# Filter cartriges cleaning



## konstargirl (Dec 2, 2009)

Now I have one question. Yesterday I rinsed out the filter cartriges of my aqueon power filter since I haven't change it in almost 5 weeks. So I was wondering if that was okay for me to do that since if I change it to a new cartriges will that be I'll recycling my tank again?


----------



## bmlbytes (Aug 1, 2009)

Does your filter have a biological filter media, or a sponge, or a second filter cartridge?


----------



## konstargirl (Dec 2, 2009)

I think its biological. I just know it a aqueon 10 gallon power filter. It didn't say in the box when I first got my tank over the summer.


----------



## bmlbytes (Aug 1, 2009)

The aqueons pretend that the blue piece of plastic is supposed to help with biological. I think they just make noise.
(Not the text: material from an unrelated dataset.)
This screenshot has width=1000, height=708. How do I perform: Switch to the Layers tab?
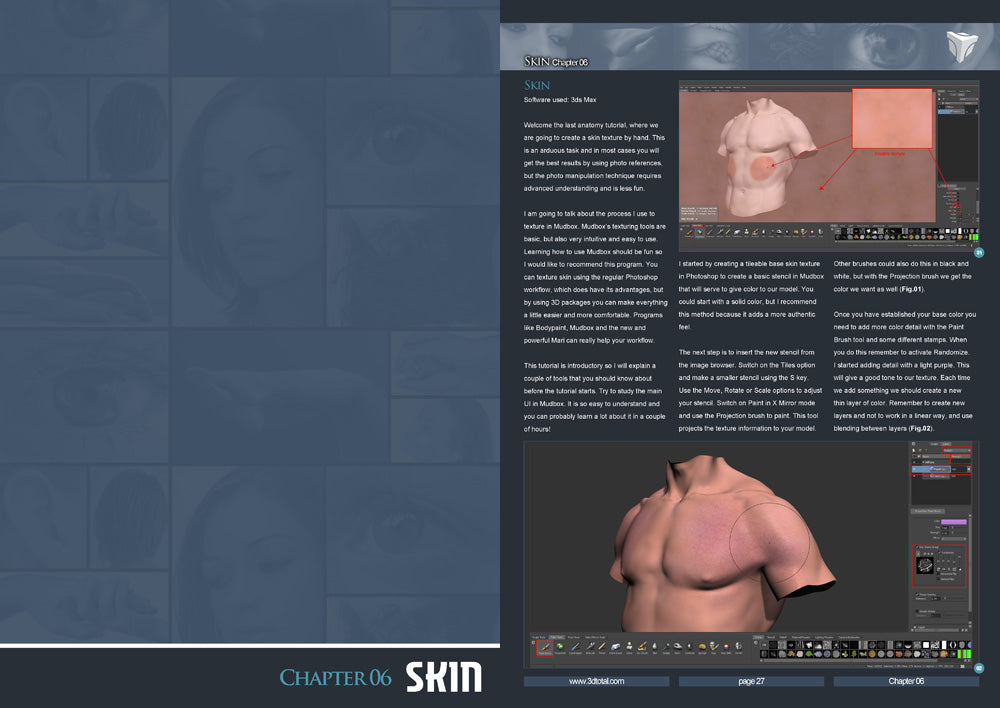point(946,443)
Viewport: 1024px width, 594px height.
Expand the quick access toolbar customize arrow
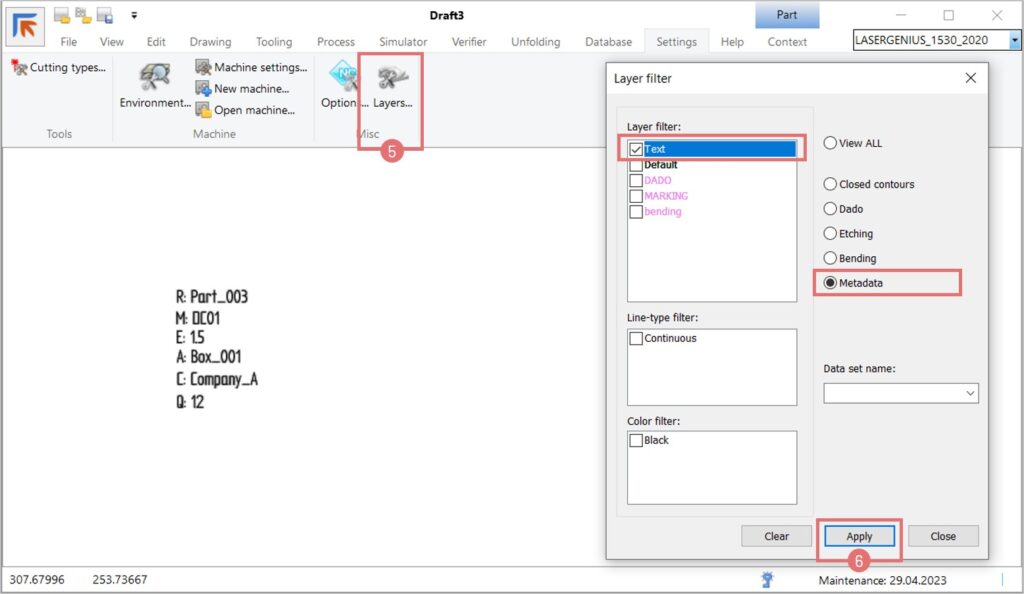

You wont get a full cycle, but you may get a mini one.


----------



## konstargirl (Dec 2, 2009)

^ Lol Thats funny, but yeah It seems like the original fish I bought (which are the remaining 2 platies and cory) over the summer are still alive even though the filter might do mini cycles each time I touch the filter. It actually came with a "kit" for my 10 gallon but anyway. I hope I was doing the right thing then.


----------



## Guest (Dec 29, 2009)

I've found as long as you dont really ring it out you'll be okay. I'm not familiar with that filter, but if it has multiple filter pads, I suggest only change one of them at a time.


----------



## aspects (Feb 1, 2009)

these filters are not designed with biological filtration in mind. 
your best bet is to replace the cartridges as recommended by the manufacturer, or if at all possible, buy a better filter. 
id suggest getting an AquaClear20


----------



## Guest (Dec 31, 2009)

Some of them even come with activated carbon in side the filter, and say to replace the cartridges monthly


----------



## aspects (Feb 1, 2009)

most of them say bi-weekly if im not mistaken. which is still too long considering carbon is only "active" for 5-7 days


----------



## Guest (Dec 31, 2009)

Bi weekly would be fine in that case?


----------